Long distances between U.S. and ANA forces complicated observation of enemy positions and identification of friend or foe, creating difficulties in providing accurate and timely fire support. At the same time, follow-and-support operations allowed the ANA to become fully independent, giving them the confidence to continue operations when U.S. forces leave while preventing them from failing catastrophically. Also, follow and support forces the ANA to plan operations, addressing perhaps their biggest weakness. Though the ANA might not execute independent operations to a U.S. standard, even after years of partnership, follow and support provides the ANA the opportunity to achieve the standard of “Afghan good enough,” with which they will surely operate after U.S. forces leave Afghanistan.


U.S. tactical leaders at the troop-and-below level need a formalized way to assess partnered ANA platoons and companies, and also need doctrine that describes how to transition ANA forces (and future partnered FSF) from incompetent to “competent enough.” U.S. units have a tendency to want to immediately conduct aggressive operations upon arriving in theater, meaning they may revert to earlier stages of partnership to accompany the ANA onto the objective. While such behavior may produce better tactical results, it constitutes a reversal in partnership objectives. Also, the ANA may see the arrival of a new unit as an opportunity to return to easier and safer integrated operations since the new unit may not be fully cognizant of their partners’ tactical readiness.

Transitions between units can often be counterproductive for partner capacity, as much of the ground gained over a long deployment can be lost. Formalization of partnership metrics would smooth the transition between units and allow units to accurately track ANA capabilities, thus preventing backtracking in partnership efforts and establishing a means to provide targeted mentorship to the ANA units needing the most work. Formal metrics also give commanders the ability to report tangible progress to higher headquarters, allowing units to focus on the partnership mission rather than on achieving kinetic effects. If the Army makes building partner capacity a core mission for conventional forces, it will need to build doctrine and training that elevates partnership concepts to the same level as the fundamentals of maneuver warfare. While there are no cookie-cutter solutions to partnership, there are certainly fundamental concepts and effective tactics.

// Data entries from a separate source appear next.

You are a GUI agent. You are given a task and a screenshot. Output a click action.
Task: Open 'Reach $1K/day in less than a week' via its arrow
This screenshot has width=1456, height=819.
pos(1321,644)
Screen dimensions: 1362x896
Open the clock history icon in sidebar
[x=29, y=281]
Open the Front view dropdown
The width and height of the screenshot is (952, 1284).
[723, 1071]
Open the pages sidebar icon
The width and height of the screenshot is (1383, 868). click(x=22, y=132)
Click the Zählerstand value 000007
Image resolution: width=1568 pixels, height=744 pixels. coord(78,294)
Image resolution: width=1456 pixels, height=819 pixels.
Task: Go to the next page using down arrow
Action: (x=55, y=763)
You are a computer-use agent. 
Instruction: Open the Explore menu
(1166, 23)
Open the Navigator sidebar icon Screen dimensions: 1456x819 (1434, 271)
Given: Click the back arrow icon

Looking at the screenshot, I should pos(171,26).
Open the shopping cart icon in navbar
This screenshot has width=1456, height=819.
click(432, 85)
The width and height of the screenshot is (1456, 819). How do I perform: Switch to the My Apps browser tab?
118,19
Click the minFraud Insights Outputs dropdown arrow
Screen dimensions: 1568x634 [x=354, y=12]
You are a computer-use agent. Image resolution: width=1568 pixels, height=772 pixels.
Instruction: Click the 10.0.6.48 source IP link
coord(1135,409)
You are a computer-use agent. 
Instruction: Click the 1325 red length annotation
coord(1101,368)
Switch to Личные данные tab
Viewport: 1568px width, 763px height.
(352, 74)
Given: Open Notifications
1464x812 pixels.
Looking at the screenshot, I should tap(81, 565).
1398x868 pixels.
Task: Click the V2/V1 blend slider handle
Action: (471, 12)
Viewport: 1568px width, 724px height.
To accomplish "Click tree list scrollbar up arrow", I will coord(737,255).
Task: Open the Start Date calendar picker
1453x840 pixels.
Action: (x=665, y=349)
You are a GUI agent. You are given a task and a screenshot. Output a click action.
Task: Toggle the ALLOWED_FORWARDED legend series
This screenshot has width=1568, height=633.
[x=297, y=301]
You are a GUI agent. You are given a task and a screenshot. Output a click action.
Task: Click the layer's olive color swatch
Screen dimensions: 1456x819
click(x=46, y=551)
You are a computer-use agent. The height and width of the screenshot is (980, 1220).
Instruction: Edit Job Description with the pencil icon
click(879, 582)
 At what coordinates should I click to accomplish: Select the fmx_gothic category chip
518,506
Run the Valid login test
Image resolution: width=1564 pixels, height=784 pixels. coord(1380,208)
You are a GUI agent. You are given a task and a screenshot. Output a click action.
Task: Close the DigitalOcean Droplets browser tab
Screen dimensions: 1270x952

For my unit, partnership was never a clear-cut progression from one phase to the next, as it might appear in this article. Often, there would be one step forward and two steps back, as ANA who led one mission well proved unmotivated and tactically incompetent during the next. Our own missteps in trying to push “competent enough” ANA leaders to do even better sometimes made the ANA reticent to work with us. My unit’s aggressiveness sometimes worked against building ANA capacity for independent operations, as we were initially too quick to take the lead when the ANA faltered.

The ANA after-action review process was clearly broken, as after large-scale patrols the kandak staff and ground-force leaders ignored glaring tactical and sustainment issues in favor of self-congratulatory speeches. With U.S. forces curtailing operations in preparation for the 2014 withdrawal, our partnership process was artificially accelerated to rapidly prepare the ANA for unilateral operations. We often found that what the ANA lacked – fire support, tactical discipline, maintenance and sustainment – they made up for with their ability to relate to the populace, giving us hope for the ANA’s future. As the U.S. Army begins to exit Afghanistan, partnered operations have become the main effort, and it is critical that some sort of doctrine or guide be published and widely disseminated to the platoons and troops tasked with developing Afghan national-security forces.